The report examines the current consultation on financial resolution for global insurers, which it calls a crucial step for European and international convergence.
“The current consultation on systemic risk is at a crucial stage for global insurance groups as the international policy makers consider the position regarding systemic risk and the possibility of living wills for insurers,” said Jeremy Anderson, KPMG’s chairman, Global Financial Services, adding that “This may be the last chance for the insurance sector to get a position on insurance resolution which is right for the insurance sector ahead of expected international proposals.”
As a starting point, “it is imperative that a global framework is developed between insurance supervisors and this framework is likely to have many knock-on effects to existing supervisory structures.”
Cross-border cooperation and implementation of systemic risk analysis could be better facilitated by group supervision – at least at regional levels – where possible, according to KPMG. For example, there may be merit in examining the future role of the European Insurance and Occupational Pensions Authority (EIOPA) in undertaking and assuming full responsibility for group-wide supervision of European insurance groups deemed systemically important, assisted by local regulatory authorities where required.
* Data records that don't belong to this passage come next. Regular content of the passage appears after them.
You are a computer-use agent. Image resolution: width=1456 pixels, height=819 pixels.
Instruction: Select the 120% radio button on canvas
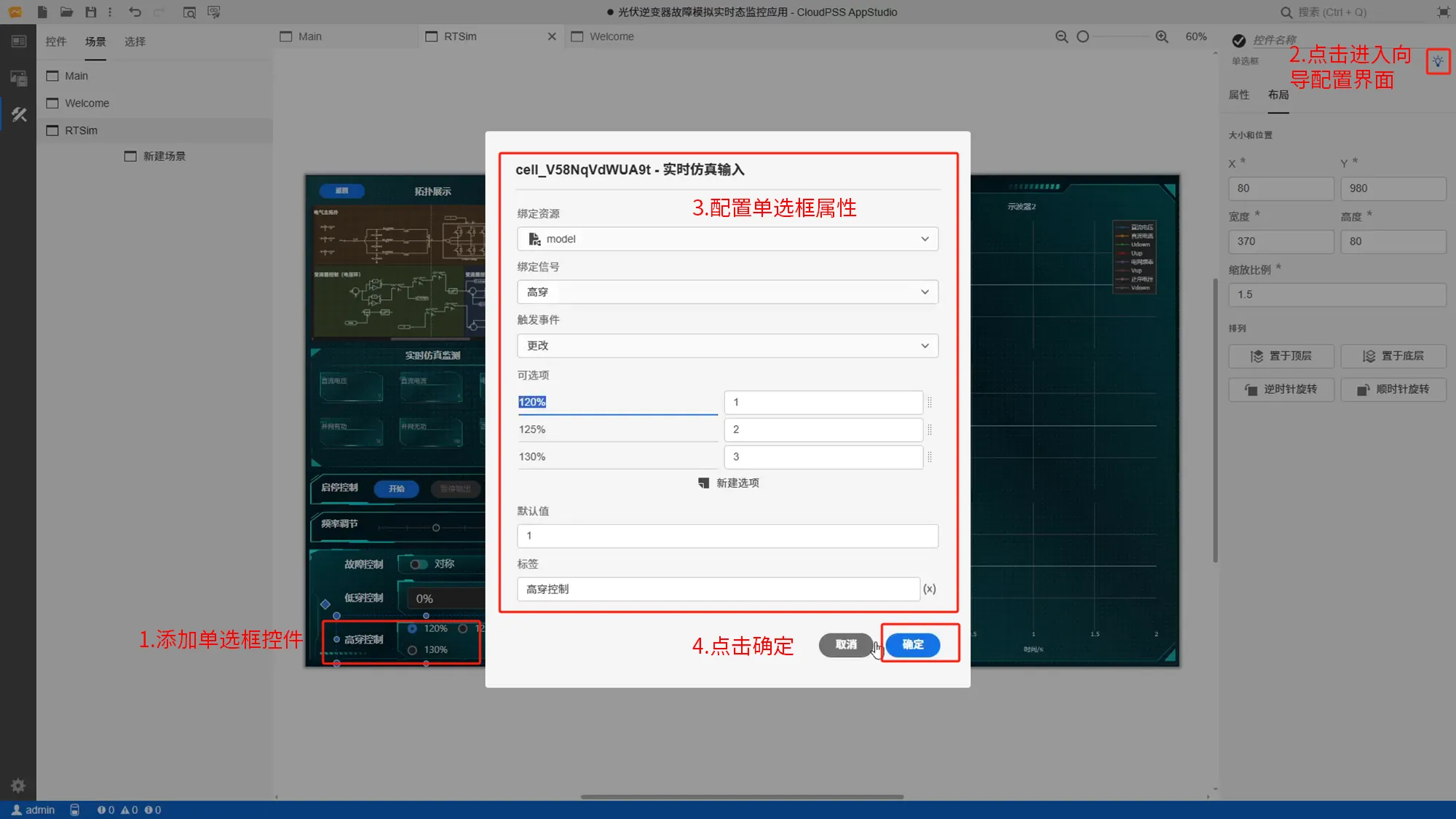point(413,628)
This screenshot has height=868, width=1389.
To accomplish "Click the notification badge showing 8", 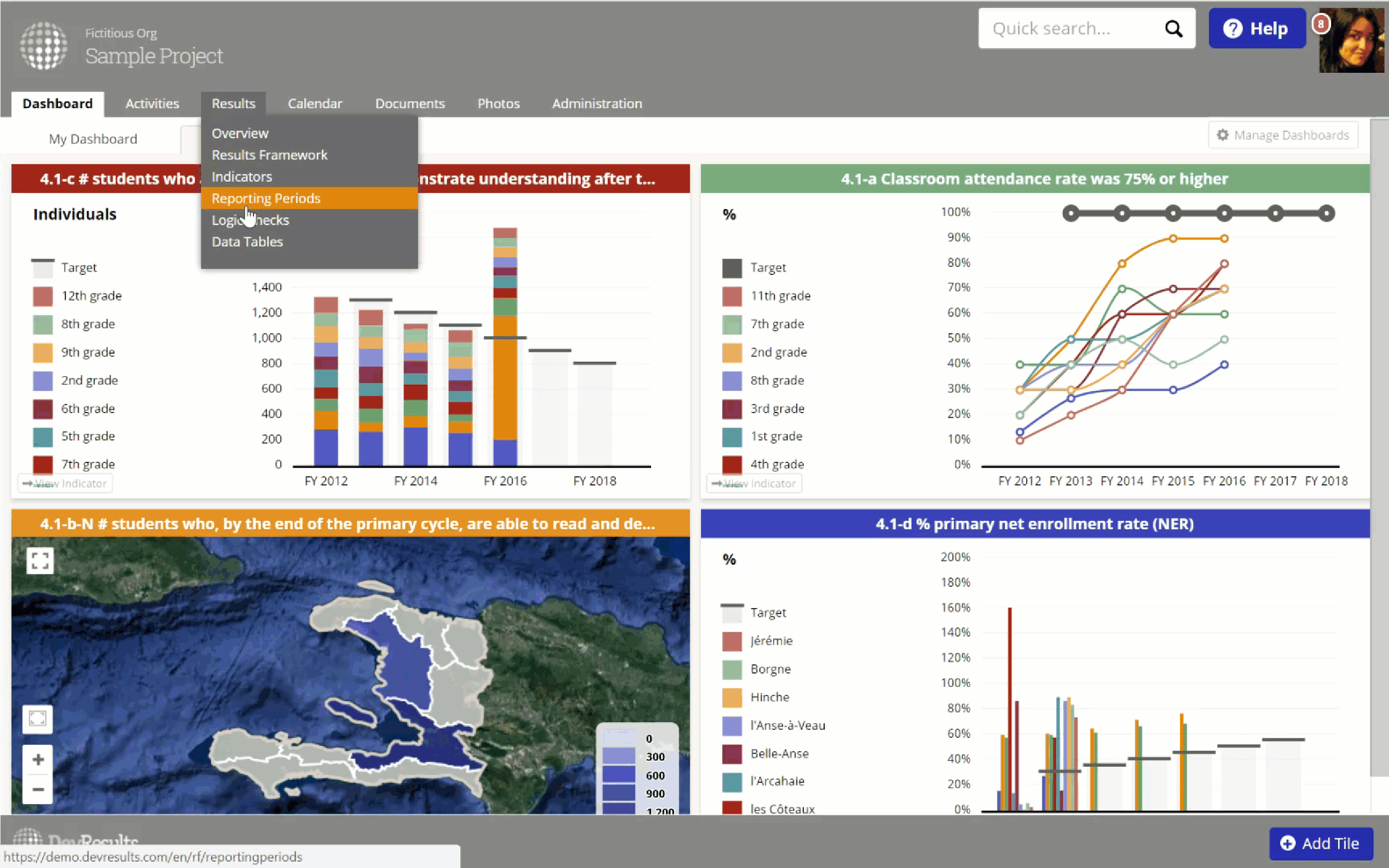I will pos(1321,24).
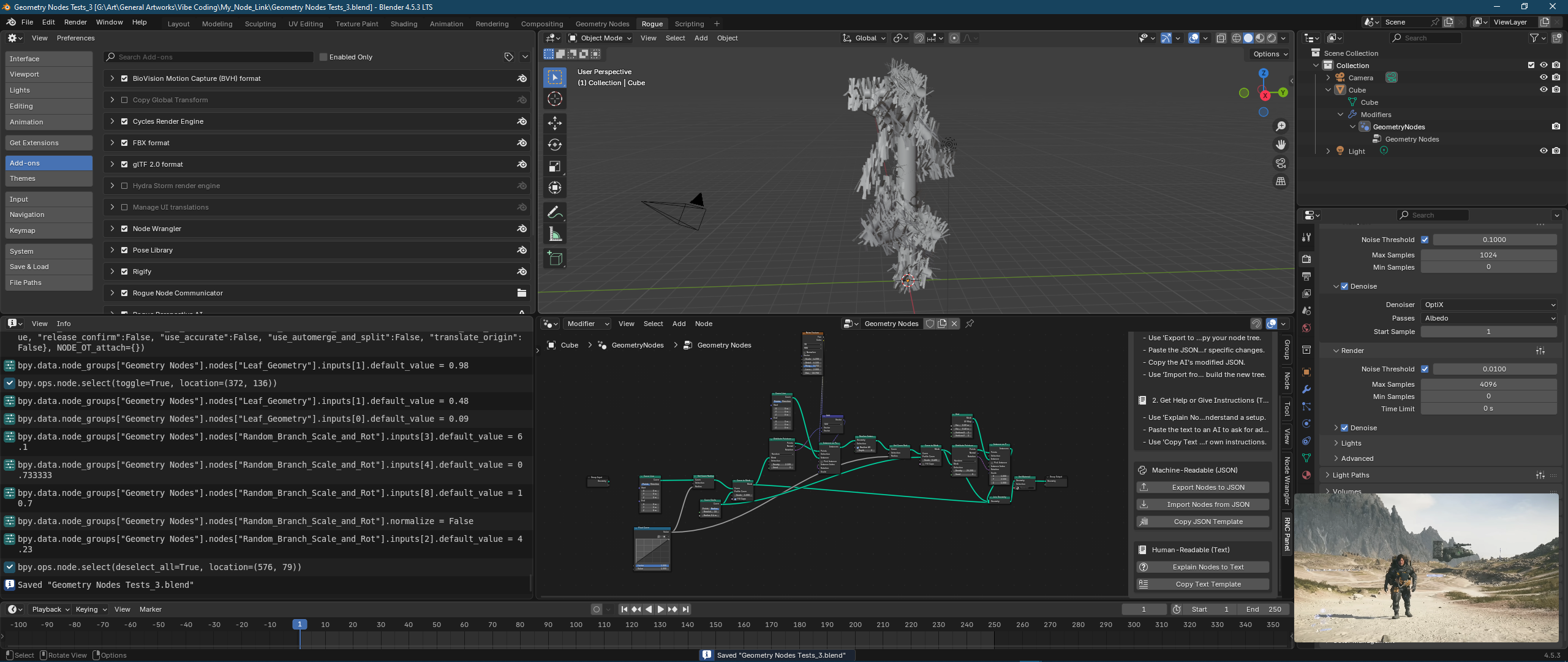Click the Annotate pencil tool

coord(555,212)
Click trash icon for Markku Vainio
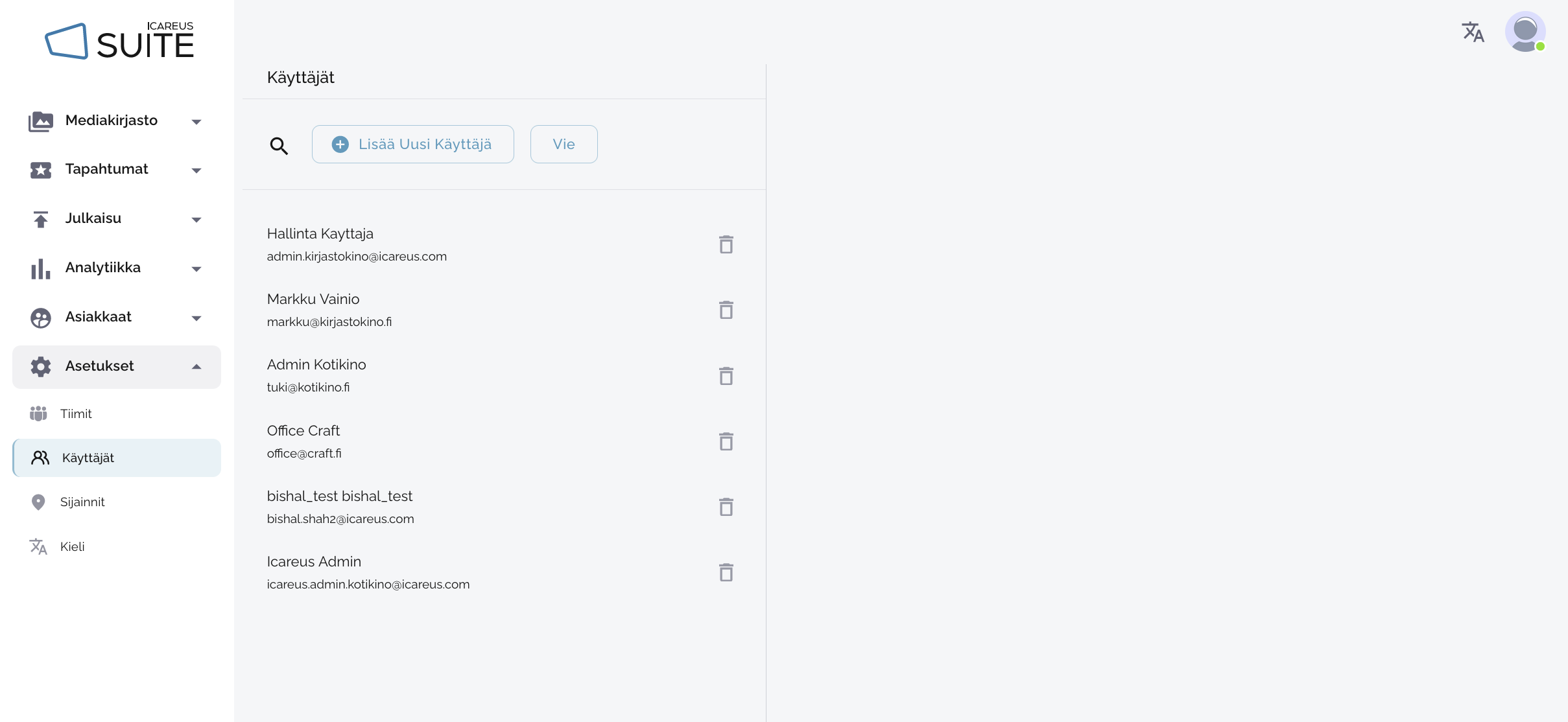Screen dimensions: 1568x722 tap(726, 310)
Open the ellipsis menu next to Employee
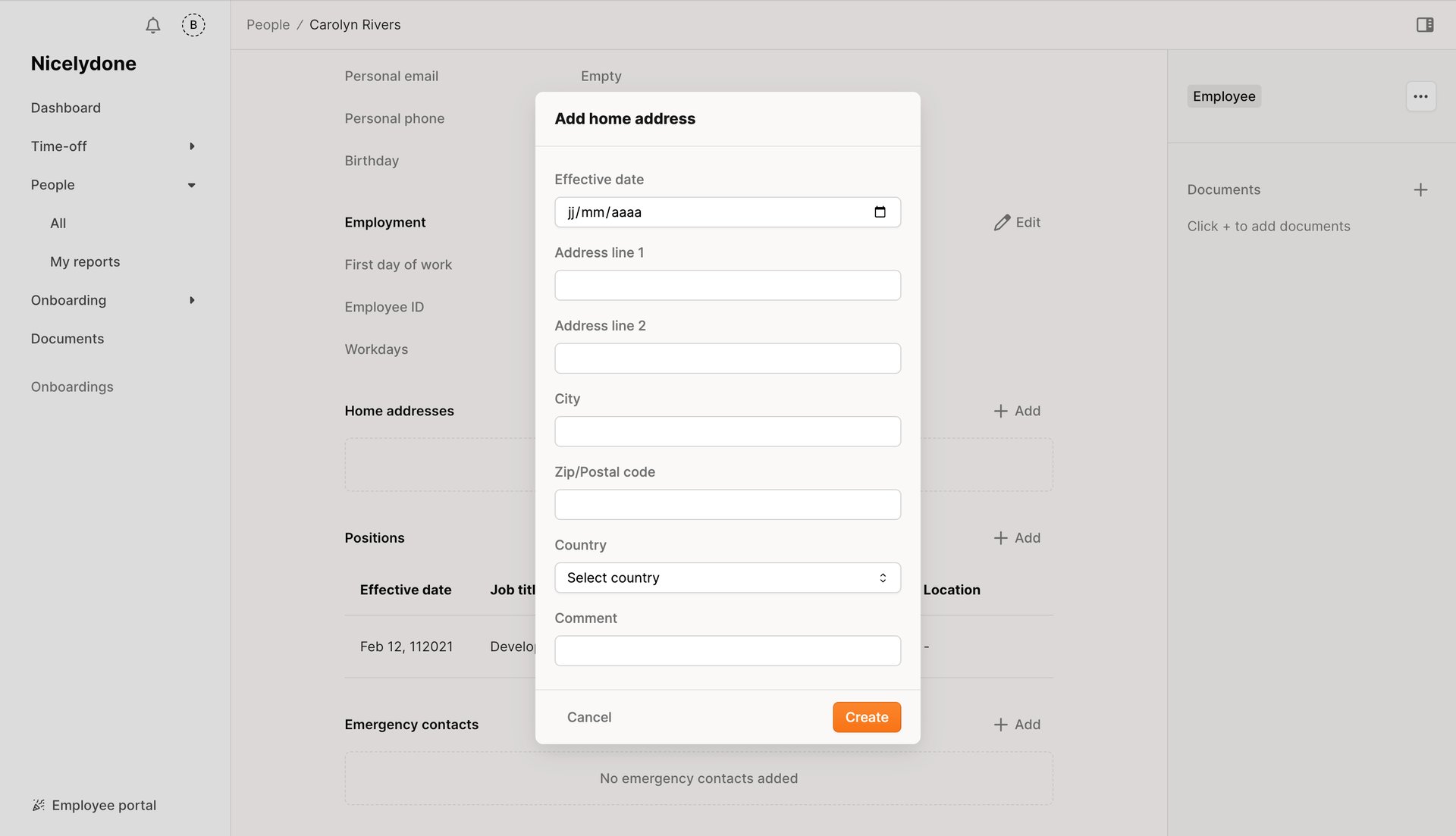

“This could encourage a better facilitated European response among supervisors, offer a single reference point for insurance groups and provide consistency between sectors given the recent announcements regarding plans to enhance the role and coverage of bank supervision via the European Central Bank,” KPMG says. Similar Federal action could be initiated in the US.
Rob Curtis, KPMG’s Global Insurance Regulatory lead with KPMG in the UK, says, “The systemic risk issue has potentially far-reaching implications for existing regulatory structures in Europe, the US and other global markets. Policy makers should take on board suggestions to build a pan-European and US group-wide approach to supervision, which should help build international consensus in dealing with the issues of systemic risk and recovery and resolution plans for the insurance sector.
“KPMG’s submissions to the EC and IAIS urged them to consider an integrated global approach to insolvency structures and requirements. We called on the EC to continue taking part in global activities and not develop any EU-specific requirements that might constrain insurers from operating internationally. And we encouraged the IAIS to pursue the creation of a globally accepted common framework, or ComFrame.”